Halkta oluşan hayal kırıklığının somut ifadesi ise,
Belediye Meclisi’ne bağımsız aday çıkaran Baraka’nın seçmenlerin %6’sından
aldığı tercihlerde görülebilmişti.
Baraka seçim boyunca üç noktaya vurgu yaptı: Ankara’ya
gözdağı, Neo-liberalizme direniş ve sol statükoya tepki...
Her üç mesajı da gayet iyi anlayan Lefkoşa halkı, seçim
sistemi nedeniyle kazanma umudu olmayan bağımsız Baraka adayını tercihe boğdu.
Bağımsız Belediye Meclis üyesi adayı 1500 geçerli tercih alırken, istemeden
yanan oylarla birlikte bu tercihlerin 2000’e yaklaştığı görüldü...
Bu sürecin birkaç olumlu yansıması oldu:
Öncelikle sol içerisinde kitle bakımından küçük olan ve
seçimlerden umudunu yitirmiş, hatta güçsüzlüğü görünmesin diye seçimlere
girmeme mazeretleri üreten yapıların ittifaklar aracılığı ile bir momentum
yaratılabileceği inancı canlandı...
Ve daha da önemlisi hemen ardından gelen Genel Seçimlerde
BKP, DKB ve Baraka arasında somut bir de ittifak kuruldu...
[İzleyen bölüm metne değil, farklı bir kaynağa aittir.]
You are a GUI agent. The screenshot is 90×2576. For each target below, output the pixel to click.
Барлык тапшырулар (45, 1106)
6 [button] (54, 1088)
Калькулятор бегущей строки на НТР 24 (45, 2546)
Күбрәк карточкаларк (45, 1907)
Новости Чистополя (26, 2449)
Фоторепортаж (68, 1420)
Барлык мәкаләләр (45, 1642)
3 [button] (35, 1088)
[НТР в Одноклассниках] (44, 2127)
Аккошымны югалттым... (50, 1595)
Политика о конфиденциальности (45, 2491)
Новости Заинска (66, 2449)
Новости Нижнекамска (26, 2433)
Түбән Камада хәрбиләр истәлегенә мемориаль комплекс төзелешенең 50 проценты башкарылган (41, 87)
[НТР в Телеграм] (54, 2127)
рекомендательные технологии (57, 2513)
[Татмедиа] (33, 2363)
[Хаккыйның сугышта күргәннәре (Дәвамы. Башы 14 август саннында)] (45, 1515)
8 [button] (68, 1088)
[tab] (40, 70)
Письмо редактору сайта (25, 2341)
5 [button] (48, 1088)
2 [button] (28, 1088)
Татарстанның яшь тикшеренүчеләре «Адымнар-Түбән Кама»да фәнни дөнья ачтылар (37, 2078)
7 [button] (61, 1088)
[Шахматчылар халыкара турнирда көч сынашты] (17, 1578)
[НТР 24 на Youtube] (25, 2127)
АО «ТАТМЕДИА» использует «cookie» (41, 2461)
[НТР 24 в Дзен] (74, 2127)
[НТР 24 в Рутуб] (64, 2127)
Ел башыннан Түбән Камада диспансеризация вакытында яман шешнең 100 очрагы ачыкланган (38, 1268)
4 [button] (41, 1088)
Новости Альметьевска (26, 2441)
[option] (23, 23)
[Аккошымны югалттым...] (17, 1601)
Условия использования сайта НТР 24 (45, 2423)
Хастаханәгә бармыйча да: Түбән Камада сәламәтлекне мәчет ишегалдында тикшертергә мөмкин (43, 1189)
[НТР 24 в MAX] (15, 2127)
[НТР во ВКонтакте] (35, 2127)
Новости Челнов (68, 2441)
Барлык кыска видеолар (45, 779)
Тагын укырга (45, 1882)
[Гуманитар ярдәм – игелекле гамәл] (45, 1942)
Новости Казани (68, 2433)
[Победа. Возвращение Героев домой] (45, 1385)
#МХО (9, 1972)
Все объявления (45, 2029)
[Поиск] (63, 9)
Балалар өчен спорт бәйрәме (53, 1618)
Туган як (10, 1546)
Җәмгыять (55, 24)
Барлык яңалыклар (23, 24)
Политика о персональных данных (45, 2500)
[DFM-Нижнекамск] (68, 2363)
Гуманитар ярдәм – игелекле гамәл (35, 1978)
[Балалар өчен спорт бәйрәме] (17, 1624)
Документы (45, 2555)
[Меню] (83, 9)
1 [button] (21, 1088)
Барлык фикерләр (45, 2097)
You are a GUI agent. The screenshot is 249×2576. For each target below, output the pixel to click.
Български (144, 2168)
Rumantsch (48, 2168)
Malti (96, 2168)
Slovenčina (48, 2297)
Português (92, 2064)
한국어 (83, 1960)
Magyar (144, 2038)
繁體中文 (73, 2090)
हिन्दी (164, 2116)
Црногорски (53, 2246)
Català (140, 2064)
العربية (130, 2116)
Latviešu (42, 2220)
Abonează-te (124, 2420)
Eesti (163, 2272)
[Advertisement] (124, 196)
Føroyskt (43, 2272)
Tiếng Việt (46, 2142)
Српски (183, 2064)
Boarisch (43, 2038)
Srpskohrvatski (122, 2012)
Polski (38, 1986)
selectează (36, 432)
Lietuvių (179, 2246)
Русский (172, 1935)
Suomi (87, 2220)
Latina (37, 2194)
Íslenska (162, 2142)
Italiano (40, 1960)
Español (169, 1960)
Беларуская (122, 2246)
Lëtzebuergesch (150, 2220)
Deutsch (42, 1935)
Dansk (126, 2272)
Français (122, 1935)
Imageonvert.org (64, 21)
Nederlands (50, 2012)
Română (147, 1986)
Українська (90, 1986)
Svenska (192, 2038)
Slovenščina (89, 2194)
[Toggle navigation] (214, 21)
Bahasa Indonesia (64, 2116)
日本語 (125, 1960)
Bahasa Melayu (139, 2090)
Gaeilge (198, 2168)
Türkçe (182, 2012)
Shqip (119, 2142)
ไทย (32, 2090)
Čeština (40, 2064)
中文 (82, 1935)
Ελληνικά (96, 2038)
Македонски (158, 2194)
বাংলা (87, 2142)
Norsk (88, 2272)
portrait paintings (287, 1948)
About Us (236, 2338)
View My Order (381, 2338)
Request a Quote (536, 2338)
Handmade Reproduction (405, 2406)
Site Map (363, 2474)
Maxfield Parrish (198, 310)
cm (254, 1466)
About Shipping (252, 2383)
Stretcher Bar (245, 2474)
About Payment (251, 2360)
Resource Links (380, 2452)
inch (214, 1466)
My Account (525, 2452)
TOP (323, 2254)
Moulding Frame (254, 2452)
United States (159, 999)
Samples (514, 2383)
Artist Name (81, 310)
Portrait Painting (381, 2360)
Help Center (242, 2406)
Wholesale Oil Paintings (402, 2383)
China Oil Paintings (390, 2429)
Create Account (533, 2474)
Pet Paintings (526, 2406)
Bugün Yerel seçimler öncesi, YKP’nin, BKP’nin ve TDP’nin
benzer bir ittifak kurulması için girişimleri olduğu ise biliniyor.
***
Örgütler arasında bir aya yakın bir zamandır üç farklı
koldan ilerleyen bu görüşmeler herhangi bir yere varacaktır. Ancak bu varılacak
yerin ne oranda gerçek bir ittifak olacağı veya bunun toplumsal muhalefetin en
genel çıkarlarına mı yoksa örgütlerin kısa vadeli dar çıkarlarına mı hizmet
edeceği henüz belli değil...
Bir kere herhangi bir ittifak için bizim baktığımız
noktadan devrimci bir siyasal öznenin kendi kadro yapısı ile sağlam bir
duruşunun varlığı şarttır...
Ancak bu, ittifakı sadece devrimci öznenin öznel
ihtiyaçlarına tabi kılmaktan ibaret bir süreç olarak algılanmamalıdır. Her
zaman önde gelen çıkarlar halkın en geniş emekçi kesimlerinin, en genel uzun
vadeli çıkarlarıdır. Örgütler (devrimci de olsalar) birer araçtan ibarettirler
ve ne halkın ne de sınıfın önüne geçemezler, geçmemelidirler, geçtikleri andan
itibaret devrimci olmaktan çıkarlar...
Diğer yandan oluşacak olan ittifağın, asgari
müştereklerde bir birliği temel alırken, söz konusu asgari müştereklerin de
örgütlerin değil halkın asgari müşterekleri olmasına özen gösterilmelidir.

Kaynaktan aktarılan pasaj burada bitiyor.